Oh I doubt it too. Just that the possibility now more likely exists, now that the Supreme court has made this ruling. It is the first of it's kind for this situation. 

Vail Resorts has to be stoked, considering the lawsuit they are currently fighting.


----------



## timmytard (Mar 19, 2009)

killclimbz said:


> Timmy,
> 
> Sounds like you have a lot to learn about avalanches. Your general description is the exact scenarios that has led to the death of many riders. It doesn't matter how good you are, avalanches don't care.
> 
> ...


While you would be correct in I haven't had any official bay courses/training I have a lot of years riding this terrain. I know the area's I'm riding like the back of my hand, no joke. Even though it IS out of bounds & there are area's that are more prone than others, we just don't get those types of huge slides where I am.
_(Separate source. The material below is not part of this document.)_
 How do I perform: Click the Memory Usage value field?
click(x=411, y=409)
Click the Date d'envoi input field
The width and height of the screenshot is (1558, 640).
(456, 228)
The mtn just isn't big enough to get that big of one going. 
Whistler is a different story, I don't ride whistler like I do my mtn.
Cause you can get those slides there.

I'm 100% confident that I'm safe where I ride, regardless of conditions.
Definitely not saying I know everything there is to know, It would be wise to learn more.
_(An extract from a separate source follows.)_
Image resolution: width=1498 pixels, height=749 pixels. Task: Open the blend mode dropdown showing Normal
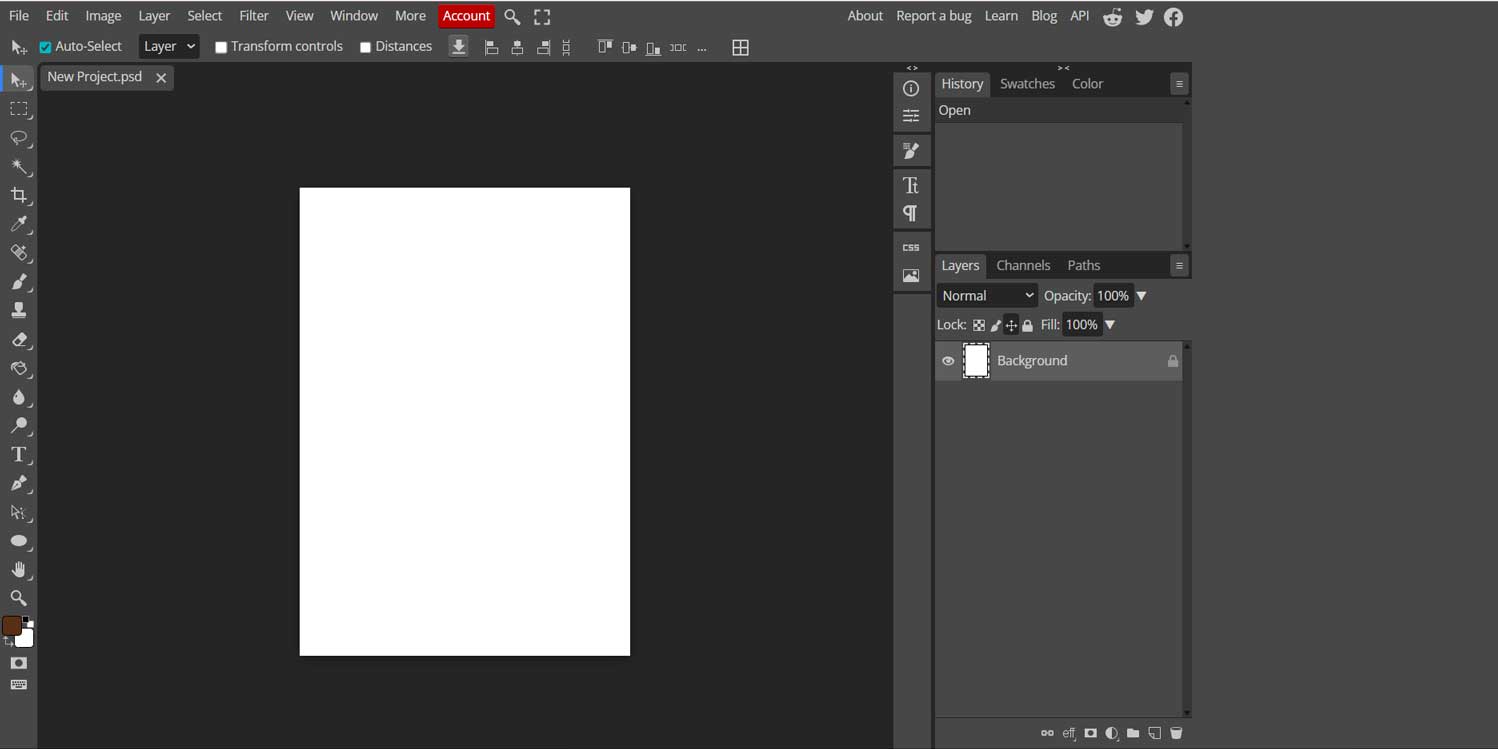coord(986,295)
I just can afford any courses at the moment.
Wanna sponsor me? 
Hahaha, no? Ah come on.



TT


----------



## linvillegorge (Jul 6, 2009)

Doesn't take a big one to kill. The "avalanche" that killed he guy at WP triggering the lawsuit was hardly more than a sluff. Pretty much some snow fell off of a rock and landed on him.


----------



## killclimbz (Aug 10, 2007)

timmytard said:


> * I know the area's I'm riding like the back of my hand, no joke.*


That is what worries me Timmy. That line right there has literally killed hundreds of people. The "I ride this all the time, it's safe" line has caused a lot of heart ache over the years. It's one of the big traps that kill actually.


I don't know the terrain you are riding. So maybe it is pretty low risk/consequence. Your general description does not make it sound that way though. Less than six inches of snow can fully bury you with no chance for you to escape. As linville pointed out, it doesn't take much.

Come down to Colorado and I'll be happy to go over the basics with you in the sketchiest snow pack in North America. It is what I do.

There are several groups that offer avalanche scholarships for a Level 1 course. There are at least a few in Canada. Usually you have to write some sort of letter as to why you need it. The process is generally easy. These are all offered by the surviving family members and friends of the avalanche victim. 

Having lost friends and acquaintances to avalanches over the years, I can say losing a family member or close friend hurts. It is awful how badly a death like this scars the people left behind. I have now seen it far too many times. I am friends with mothers who in any other reality I should barely know at all. They are damaged by what is in essence a selfish act by the victim. You, me, whoever. 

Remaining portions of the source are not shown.